Below are the records; return exactly the lines from the one with "Click the Auto joiner started log message" through the final line, both included, minus any pictures.

(Stored data entries)
++++++++++
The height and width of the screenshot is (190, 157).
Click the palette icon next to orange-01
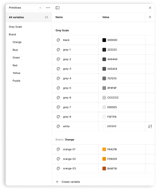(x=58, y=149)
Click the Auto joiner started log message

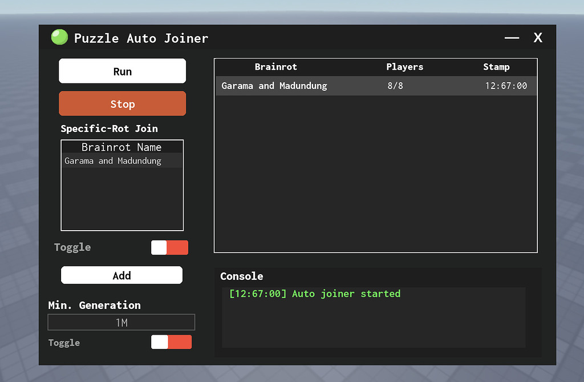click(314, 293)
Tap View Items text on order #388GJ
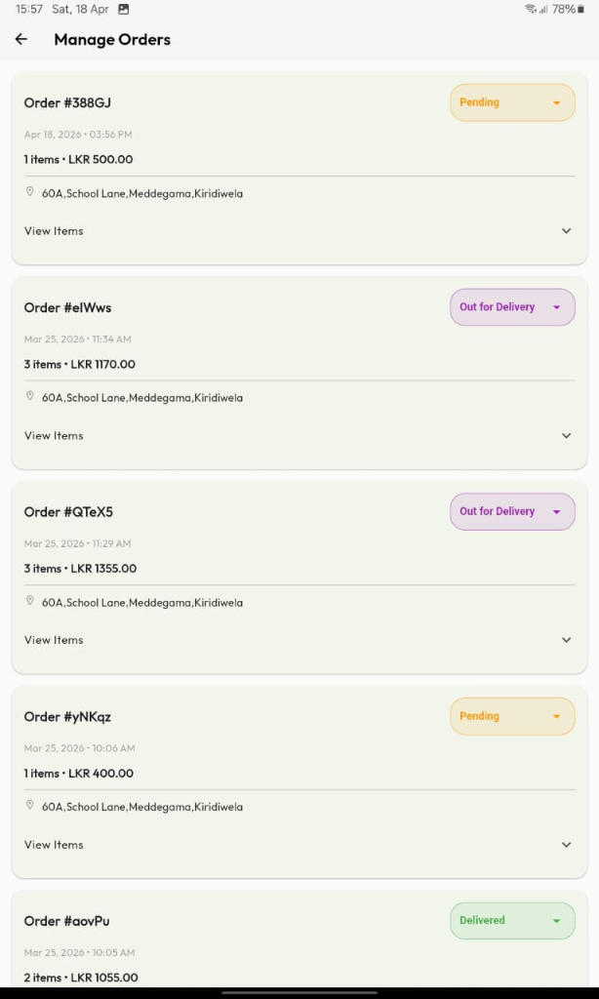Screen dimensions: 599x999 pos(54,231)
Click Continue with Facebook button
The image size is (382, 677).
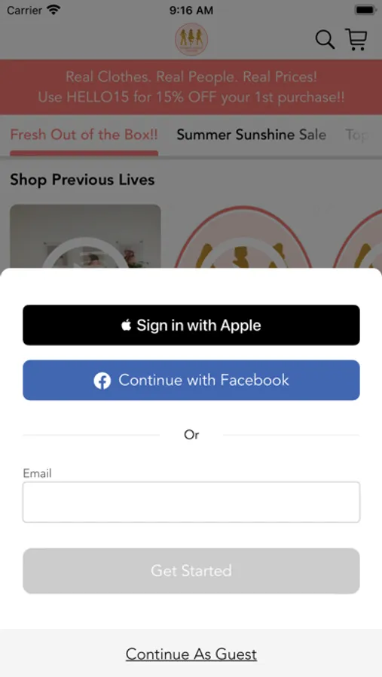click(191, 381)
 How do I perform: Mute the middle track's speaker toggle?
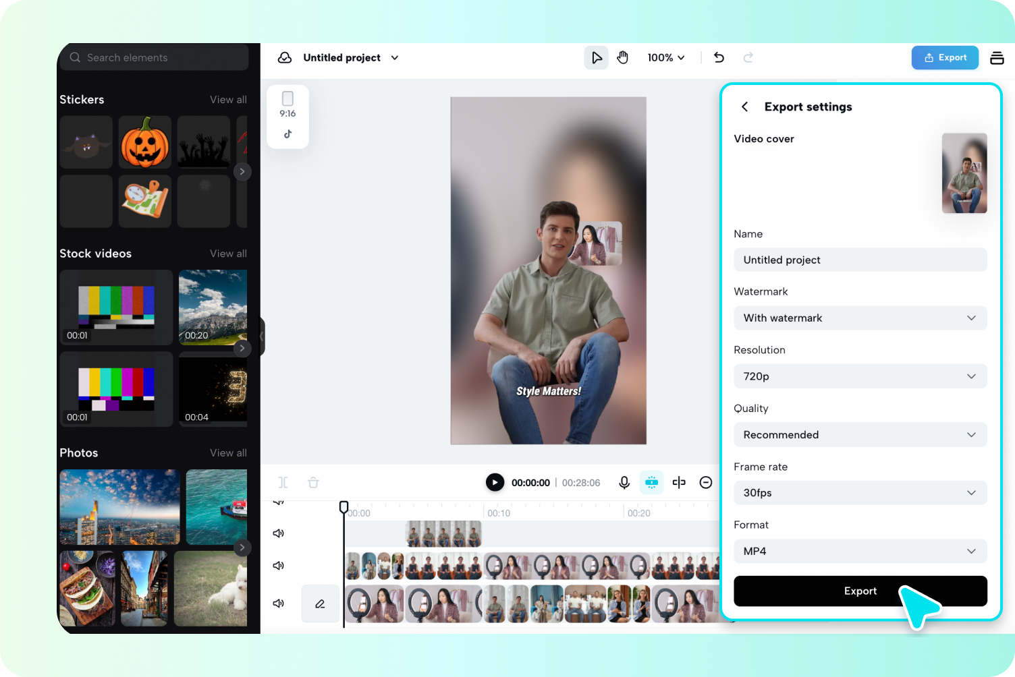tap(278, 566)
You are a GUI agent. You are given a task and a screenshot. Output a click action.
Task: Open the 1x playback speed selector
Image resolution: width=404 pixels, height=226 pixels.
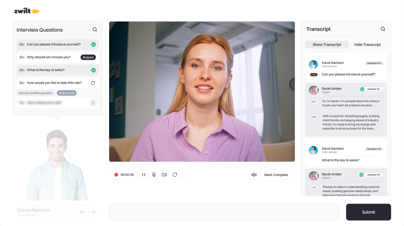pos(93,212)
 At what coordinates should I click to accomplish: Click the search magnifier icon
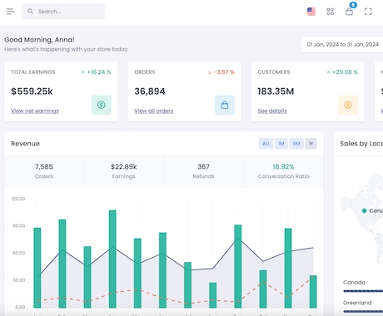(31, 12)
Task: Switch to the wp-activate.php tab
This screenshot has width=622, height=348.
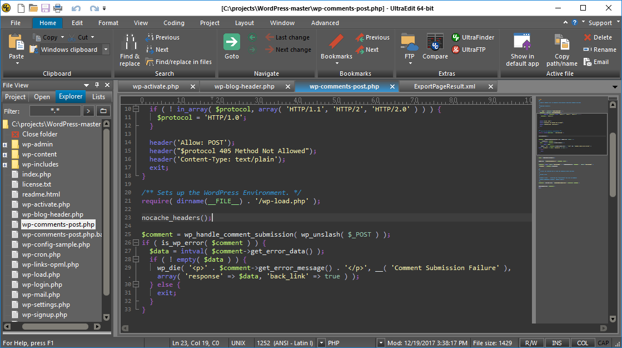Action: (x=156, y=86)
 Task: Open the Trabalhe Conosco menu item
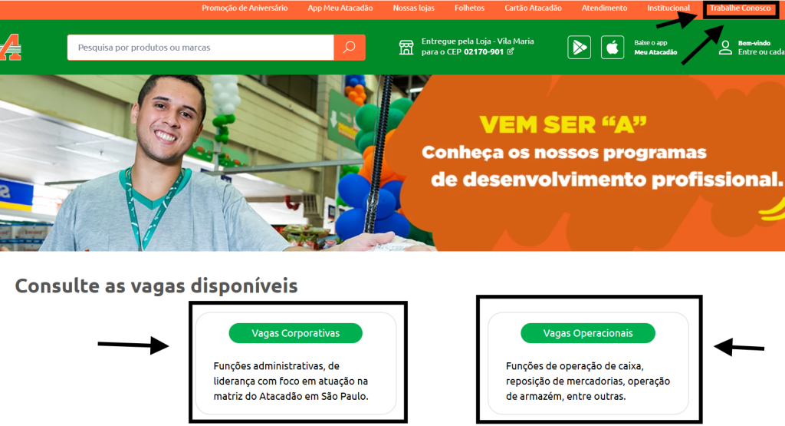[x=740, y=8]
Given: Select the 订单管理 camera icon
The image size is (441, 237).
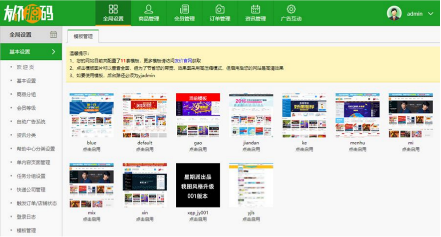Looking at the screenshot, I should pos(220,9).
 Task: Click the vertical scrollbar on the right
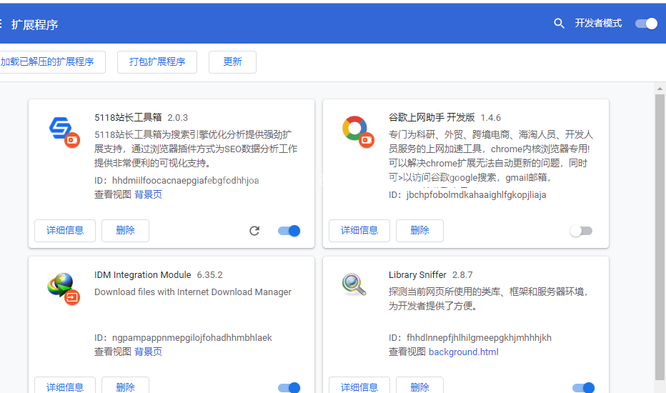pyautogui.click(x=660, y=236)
++++++++++
Answer to this problem:
Click the Auto joiner started log message

click(314, 293)
Tap View Items text on order #388GJ
Screen dimensions: 599x999 pos(54,231)
Click Continue with Facebook button
The image size is (382, 677).
click(191, 381)
 How do I perform: Mute the middle track's speaker toggle?
tap(278, 566)
You are a GUI agent. You are given a task and a screenshot. Output a click action.
Task: Open the 1x playback speed selector
Image resolution: width=404 pixels, height=226 pixels.
pos(93,212)
 At what coordinates should I click to accomplish: Click the search magnifier icon
(31, 12)
Task: Switch to the wp-activate.php tab
This screenshot has width=622, height=348.
Action: (x=156, y=86)
 Task: Open the Trabalhe Conosco menu item
[x=740, y=8]
Given: Select the 订单管理 camera icon
The image size is (441, 237).
Looking at the screenshot, I should pos(220,9).
 Task: Click the vertical scrollbar on the right
pyautogui.click(x=660, y=236)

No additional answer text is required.